Hopefully you’ve read Eryn Loeb’s Millions review of Goodbye to All That, a collection of essays by noted writers on the weird sorrow of leaving New York City. Contributors include Dani Shapiro, whom we interviewed back in October, Emma Straub, who wrote an essay for The Millions back in July, and Millions staff writer Emily St. John Mandel. At the LARB, Mason Currey says he dreaded reading the book out of fear that it would raise old anxieties, but then says that his hesitations “quickly evaporated” when he started reading.
The Outlaw Sea author William Langewiesche has a new ebook out in the “Single” format, Finding the Devil: Darkness, Light, and the Untold Story of the Chilean Mine Disaster, about the 2010 disaster that left 33 miners trapped for nearly two months.
“Every sense cleared about three hundred percent and stood up on its hind legs waving its feelers.” Eighty years ago, James Agee got an assignment that entered him into history, though not during his lifetime.

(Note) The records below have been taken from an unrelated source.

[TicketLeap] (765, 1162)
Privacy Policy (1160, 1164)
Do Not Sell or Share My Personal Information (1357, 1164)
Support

Let us now celebrate Let Us Now Praise Famous Men. See also: our essay on famous artist-writer collaborations, like Agee’s with Walker Evans.
In true Seinfeldian fashion, Arthur Martine, the Victorian writer behind Martine’s Handbook of Etiquette, drew up a detailed taxonomy of the various species of bore. These include the Loud Talker, who “silences a whole party by his sole power of lungs;” the Malaprop, who masters the art of inappropriate conversation; and the Life-Sharer, who may be familiar to the Facebook addicts of today.
If you know what the phrase “hypertext story” means, you’re likely at least passingly familiar with new media literature, which first appeared all the way back in the days of floppy disks. At Ploughshares, a brief introduction to the genre, with a nod to hypertext ur-teacher and novelist Robert Coover. You could also read Guy Patrick Cunningham on writing in the digital age.